By Chen Ziyan | chinadaily.com.cn | Updated: 2017-03-02 09:53

Post-80s judge 'battle-hardened' against corrupt officials

Jiang Wei.[Photo/Official Weibo account of Beijing First Intermediate People's Court]

When talking about open trials of cases involving corrupt officials, Jiang Wei, a post-80s judge from a court in Beijing has had more experiences than almost anybody else.

After graduation from Tsinghua University's School of Law with master's degree in 2005, Jiang joined Beijing First Intermediate People's Court and later became a criminal court judge, according to Beijing Evening News.

In 2014, he was appointed as the vice-presiding judge of the court's No 2 Criminal Tribunal, as he was one of the youngest and brightest judges in the country's judicial system.

In the nationwide fight against corruption launched in 2012, the fall of two "big tigers", or high-ranking officials, impressed him the most.

One was Tian Xueren, former deputy governor of Jilin province, who was in 2013 charged with receiving 85 bribes worth more than 19 million yuan ($3.1 million) from 1995 to 2011.

Jiang Wei still remembers the morning of Nov 1, when he was sitting across Tian Xueren at the courtroom of No 2 Criminal Tribunal. As the presiding judge of the trial, he announced the judgment in a strong voice that Tian Xueren was sentenced to life imprisonment, deprived him of political rights for life, along with the confiscation of the money he received in bribes. Tian pleaded guilty and didn't appeal to a higher court.

On July 17, 2014, at the same court, Jiang Wei announced another significant verdict: Wang Suyi, former head of the United Front Work Department in the Party's Inner Mongolia committee, was sentenced to life imprisonment for accepting bribes. He was accused of taking bribes worth more than 10.73 million yuan ($1.71 million). Like Tian, Wang didn't appeal to a higher court.

Facing the "big tigers", Jiang admits sentencing the "big tigers" was a high pressure job as he had to make sure that the judgment was as fair as possible.

"Sometimes it's like a contest between you and the defendants," Jiang Wei said. When referring to Wang Suyi, Jiang said during the first arraignment, he told Wang that it's him who made Tian Xueren's verdict last year, "When they know you're an experienced judge, they will respect and cooperate with you better." Jiang said.

Jiang has so far handled a dozen of corruption cases concerning ministerial-level officials, with the highest illicit money from a case reaching over 20 million yuan ($3 million).

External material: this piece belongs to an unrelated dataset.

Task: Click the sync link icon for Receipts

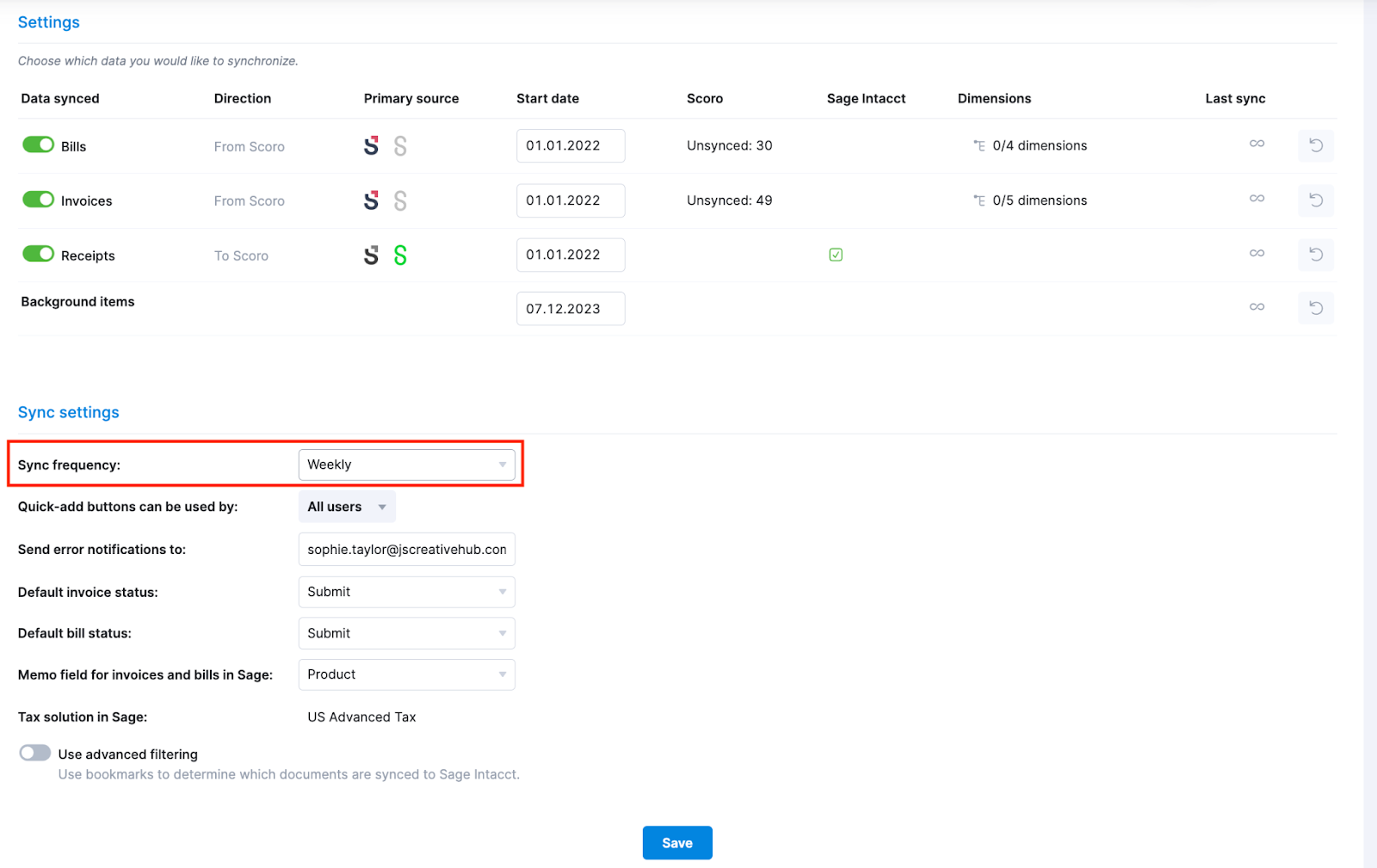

"The proceeding of criminal cases usually take seven or eight months, not counting some cases with several supplement investigation," Jiang said. Unlike the civil cases, criminal cases involving corruption and delinquency are more complicated and time-consuming.

In addition, Jiang has dealt with several major white-collar crime cases involving real estate, commerce, internet, among which the highest value of case recorded was 396 million yuan ($57.7 million).

"In general, a copy of the written judgment contains 20,000 to 30,000 words, and needs at least four or five revisions." Jiang said. "Even a tiny mistake in high-profile cases can have major consequences." he said.

Over the last couple of years, Jiang has dealt with more than 140 cases, and not a single lawsuit or complaint has been filed in any case.

"I like being a judge; it's a mentally challenging work." A competent judge must work hard and make decisions after serious considerations.

"When I became a judge 10 years ago, I decided to devote myself to this job." Jiang said.